Why a C-Section?

Specialties Ob/Gyn

Published

Hi everyone, I was just wondering why so many women are choosing to undergo ceasarean delivery without even a trial of labor? Don't they realize it is a major abdominal surgery and they will be in severe pain for several weeks? I know that it is a very necessary procedure sometimes, but it just seems so overdone and unnecessary sometimes. I'd love to hear from you!

Specializes in Critical Care, Pediatrics, Geriatrics.
Really? I went a confrence recently and the common opion seemed to be that a C/S did'nt decrease the incedence of transmition. Do you have info, indicating otherwise? If you do can you post some links? That confrence has really influanced the way we care for our HIV positive patients. If their is newer or differnt reaserch I'd love to see it.

The risk for transmission greatly depends on the mothers viral load. Here is a sample followed by a link to the entire document:

If your viral load is less than 1,000 copies/ml, there is currently no evidence showing that elective cesarean section will reduce the risk of perinatal HIV transmission. C-section is major abdominal surgery -- you want to avoid it unless it's considered beneficial to you or your baby, because of the increased risk of post-operative complications in mothers who give birth by C-section. Women with viral loads under 1,000 can consider a normal lady partsl birth to be the safest option for both them and their baby, unless there are other factors (baby in difficult position for birth, obstetric emergency, etc.) that necessitate C-section.

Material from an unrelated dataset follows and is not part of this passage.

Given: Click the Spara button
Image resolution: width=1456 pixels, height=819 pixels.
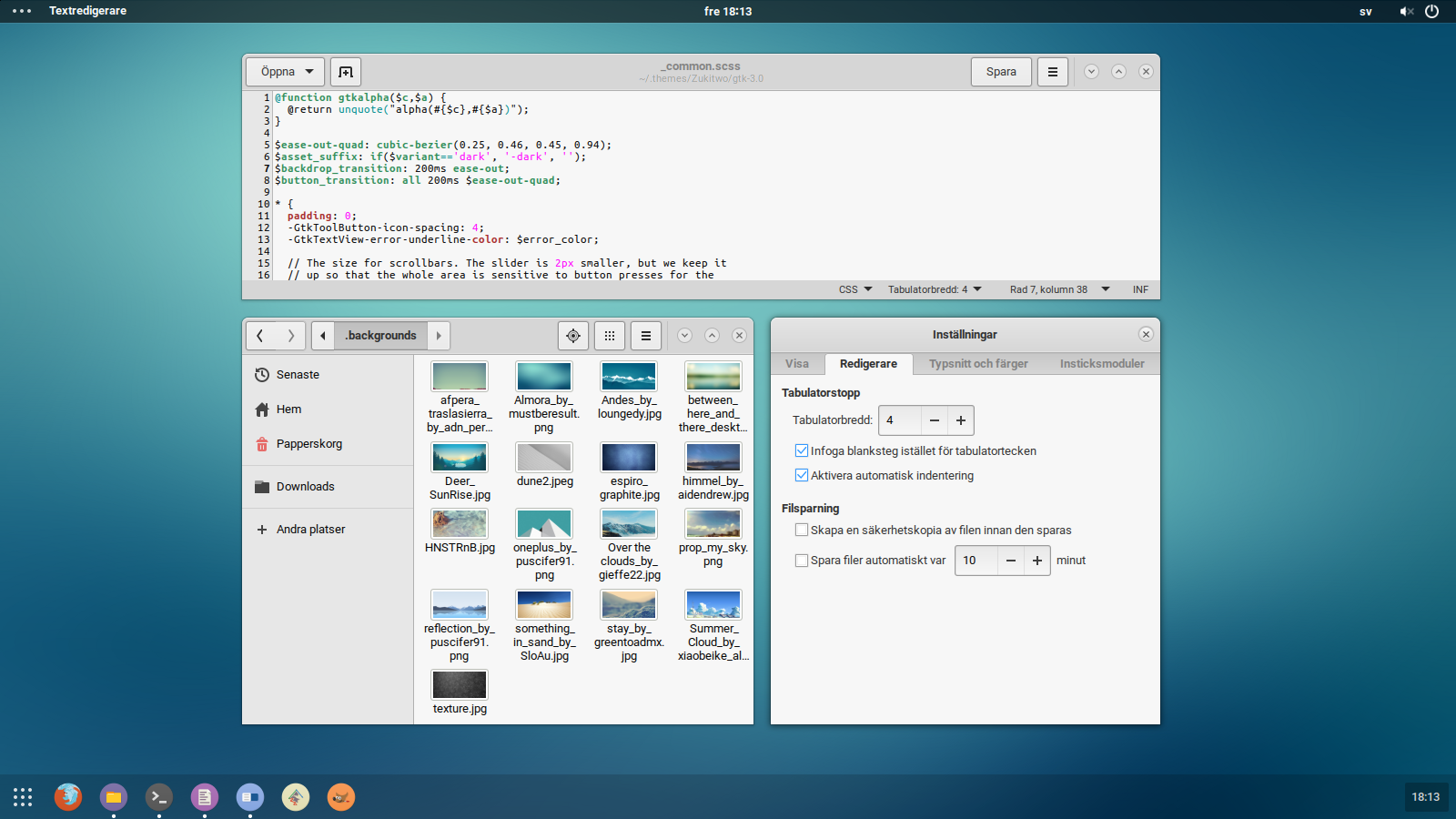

If your viral load is over 1,000 copies/ml, research shows that elective cesarean section done prior to rupture of membranes can reduce the risk of HIV transmission by preventing contact between the fetus and the blood and cervical secretions that are present during the birth process ("elective" means you choose to do it, rather than have it done for emergency reasons). C-section after the membranes have been ruptured for at least four hours has not shown to be statistically helpful in reducing HIV transmission, so elective C-sections done to reduce HIV transmission are usually performed at 38 weeks gestation (well before most women's water breaks on its own). Because of the increased risk of post-operative infections in women who give birth by C-section, your care provider may give you antibiotics to take after the surgery.

The choice of how to give birth is ultimately yours. Your healthcare provider should discuss your options with you and provide their professional opinion based on your lab tests and overall health of both you and your fetus, but you are still the person who makes the final decision.

http://www.thebody.com/tpan/septoct_03/perinatal.html

I have not worked with Mother/Baby in years but when I did it was not up to the patients if they recieved a C-Section it was up to the Doctors.. Can you now choose? We only preformed them mostly in emergency situations..
n

As long as you can find a doc willing to do it, you can schedule your c-section. Most docs nowadays are business people and want the customer (mother) to be happy, so I can't imagine many of them refusing.

I would think that ears being pinned and removing an extra digit would be cosmetic. How does having big Dumbo ears interfere with ones daily life (other than teasing)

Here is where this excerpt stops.